News from the set of BBC’s epic WWI drama Birdsong, now in production, is slow in coming, but here’s what we know at this point:
In May, the BBC revealed that Birdsong, Sebastian Faulks’ epic 1993 novel of illicit love, friendship under fire, and the ‘Great War’ that eventually alters everything, would finally be produced as a two-part television drama. This possibly disappointed some fans who for years have looked forward to a big screen adaptation.
That this hugely popular bestseller is coming to the screen at all, however, is certainly cause for excitement. Early, if so far meager, indications are that viewers will not be disappointed.
Birdsong is the story of young Englishman Stephen Wraysford, who, while temporarily attached to a textile plant in France in 1910, finds himself drawn to the plant owner’s beautiful wife Isabelle. They soon begin an intense affair that eventually meets an abrupt – and unexpected — end.
Much of the novel is set six years later, in the trenches near Amiens, during the lead-up to, and aftermath of, the infamous first day of the Battle of the Somme. Wraysford and his friend Michael Weir are officers in charge of miners who dig tunnels and set explosives beneath enemy lines prior to the campaign.

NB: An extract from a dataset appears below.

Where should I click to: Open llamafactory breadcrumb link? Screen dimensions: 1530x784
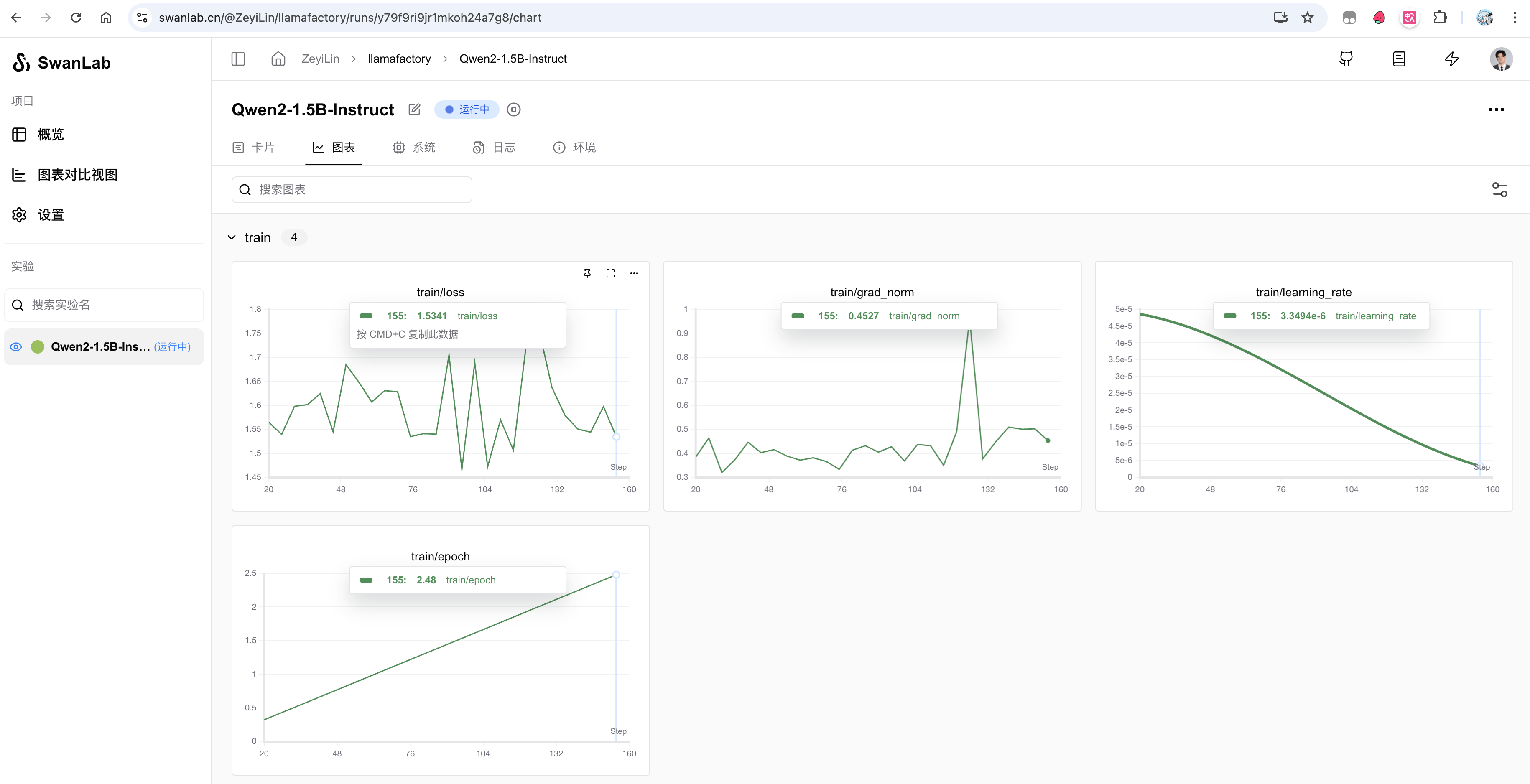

One of the miners is Jack Firebrace, whose life will intersect with Stephen’s in a profound way.
Perhaps the most gripping arc in the story is the actual first day of the Somme battle itself. Faulks’ descriptions of the carnage and dreadful toll of that day are set forth with harrowing and unforgettable vividness. It’s the most chilling of several strong story arcs that have made Birdsong a much-loved – and bestselling – classic, and it’s sure to be the heart-rending set piece of the film.
Birdsong has sold more than three million copies worldwide.
Making Birdsong: the long odyssey from book to screen
In the BBC film, Stephen Wraysford is portrayed by Eddie Redmayne (Saving Grace, Pillars of the Earth, Glorious 39). His lover Isabelle is portrayed by Clemence Poesy (Harry Potter: Deathly Hallows 1 & 2, In Bruges).
“Birdsong had an overwhelming impact on me when I first read it as a teen,” says Redmayne.
While the story has been a gigantic best-seller since it appeared in 1993, and more recently has been produced on the West End stage in London, the novel has long eluded the transition to the big screen.
For 18 years, film rights-holder Working Title has tried to get it there. Many directors have been attached. A number of scripts have been commissioned. Actors have been named and then renamed, among them Ralph Feinnes, Ewan McGregor and Jake Gyllenhaal.
The script being shot is by Abi Morgan (The Hour, The Iron Lady). Philip Martin (Wallander, Prime Suspect 7) is directing.
First Photos of Birdsong? and… the Battle of the Big Budgets
Filming got underway in Hungary in mid-June. One twitter post had Redmayne arriving at the airport in Budapest on June 10. Beyond that, scant information has been forthcoming.
As of August 29, however, these photos of Poesy and Redmayne, labelled Birdsong and bearing the stamp of BBC 1, have appeared on a Clemence Poesy fan site. The shots of Redmayne and Poesy together certainly embody the intensity of attraction between Stephen and Isabelle.
In May, BBC’s Head of Drama Ben Stephenson said Birdsong signals BBC’s intent to start making some of “the best drama in the world.” He added that the network aims to go head to head with American TV in the arena of big-budget drama.
The moving and uniquely British story of Birdsong is certainly big enough for such a budget. If all goes well with filming and post-production, there is no reason the result shouldn’t draw a massive audience, introduce many to the tragedy of the Somme, and give the Americans a run for their money.